EXERCISE:
Each record that follows should be reproduced in full, character for character.

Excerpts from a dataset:
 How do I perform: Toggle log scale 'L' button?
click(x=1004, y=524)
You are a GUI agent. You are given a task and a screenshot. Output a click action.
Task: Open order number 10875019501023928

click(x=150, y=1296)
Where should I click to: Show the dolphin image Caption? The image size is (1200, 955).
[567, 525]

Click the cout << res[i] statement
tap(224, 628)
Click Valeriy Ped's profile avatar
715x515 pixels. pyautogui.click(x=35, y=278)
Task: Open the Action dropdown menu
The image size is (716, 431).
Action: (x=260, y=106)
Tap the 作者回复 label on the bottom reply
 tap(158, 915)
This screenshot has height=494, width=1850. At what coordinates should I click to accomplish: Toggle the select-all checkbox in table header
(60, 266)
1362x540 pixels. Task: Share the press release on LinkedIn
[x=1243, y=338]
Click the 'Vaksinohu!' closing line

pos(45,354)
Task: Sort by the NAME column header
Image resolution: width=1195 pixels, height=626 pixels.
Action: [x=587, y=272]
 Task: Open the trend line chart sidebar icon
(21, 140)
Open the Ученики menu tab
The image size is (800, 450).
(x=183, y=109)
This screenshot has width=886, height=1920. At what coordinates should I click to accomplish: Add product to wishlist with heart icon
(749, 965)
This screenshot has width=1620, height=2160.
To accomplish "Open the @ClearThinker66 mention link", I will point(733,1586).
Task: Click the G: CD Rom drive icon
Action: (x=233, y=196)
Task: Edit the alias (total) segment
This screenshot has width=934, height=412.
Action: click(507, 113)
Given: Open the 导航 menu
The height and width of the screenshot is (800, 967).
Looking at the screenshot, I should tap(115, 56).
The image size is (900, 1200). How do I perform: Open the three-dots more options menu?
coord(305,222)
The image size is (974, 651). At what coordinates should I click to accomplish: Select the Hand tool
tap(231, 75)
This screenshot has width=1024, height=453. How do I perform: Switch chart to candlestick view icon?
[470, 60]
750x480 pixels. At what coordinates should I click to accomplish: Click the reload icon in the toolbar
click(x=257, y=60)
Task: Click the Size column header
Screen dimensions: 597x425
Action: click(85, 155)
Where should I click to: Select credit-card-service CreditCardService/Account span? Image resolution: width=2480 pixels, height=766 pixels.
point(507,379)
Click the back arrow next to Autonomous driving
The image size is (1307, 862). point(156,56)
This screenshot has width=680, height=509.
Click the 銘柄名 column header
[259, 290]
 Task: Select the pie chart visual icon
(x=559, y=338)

TASK RESULT:
 How do I perform: Toggle log scale 'L' button?
click(x=1004, y=524)
You are a GUI agent. You are given a task and a screenshot. Output a click action.
Task: Open order number 10875019501023928

click(x=150, y=1296)
Where should I click to: Show the dolphin image Caption? The image size is (1200, 955).
[567, 525]

Click the cout << res[i] statement
tap(224, 628)
Click Valeriy Ped's profile avatar
715x515 pixels. pyautogui.click(x=35, y=278)
Task: Open the Action dropdown menu
The image size is (716, 431).
Action: (x=260, y=106)
Tap the 作者回复 label on the bottom reply
 tap(158, 915)
This screenshot has height=494, width=1850. At what coordinates should I click to accomplish: Toggle the select-all checkbox in table header
(60, 266)
1362x540 pixels. Task: Share the press release on LinkedIn
[x=1243, y=338]
Click the 'Vaksinohu!' closing line

pos(45,354)
Task: Sort by the NAME column header
Image resolution: width=1195 pixels, height=626 pixels.
Action: [x=587, y=272]
 Task: Open the trend line chart sidebar icon
(21, 140)
Open the Ученики menu tab
The image size is (800, 450).
(x=183, y=109)
This screenshot has width=886, height=1920. At what coordinates should I click to accomplish: Add product to wishlist with heart icon
(749, 965)
This screenshot has width=1620, height=2160.
To accomplish "Open the @ClearThinker66 mention link", I will point(733,1586).
Task: Click the G: CD Rom drive icon
Action: (x=233, y=196)
Task: Edit the alias (total) segment
This screenshot has width=934, height=412.
Action: click(507, 113)
Given: Open the 导航 menu
The height and width of the screenshot is (800, 967).
Looking at the screenshot, I should tap(115, 56).
The image size is (900, 1200). How do I perform: Open the three-dots more options menu?
coord(305,222)
The image size is (974, 651). At what coordinates should I click to accomplish: Select the Hand tool
tap(231, 75)
This screenshot has width=1024, height=453. How do I perform: Switch chart to candlestick view icon?
[470, 60]
750x480 pixels. At what coordinates should I click to accomplish: Click the reload icon in the toolbar
click(x=257, y=60)
Task: Click the Size column header
Screen dimensions: 597x425
Action: click(85, 155)
Where should I click to: Select credit-card-service CreditCardService/Account span? Image resolution: width=2480 pixels, height=766 pixels.
point(507,379)
Click the back arrow next to Autonomous driving
The image size is (1307, 862). point(156,56)
This screenshot has width=680, height=509.
Click the 銘柄名 column header
[259, 290]
 Task: Select the pie chart visual icon
(x=559, y=338)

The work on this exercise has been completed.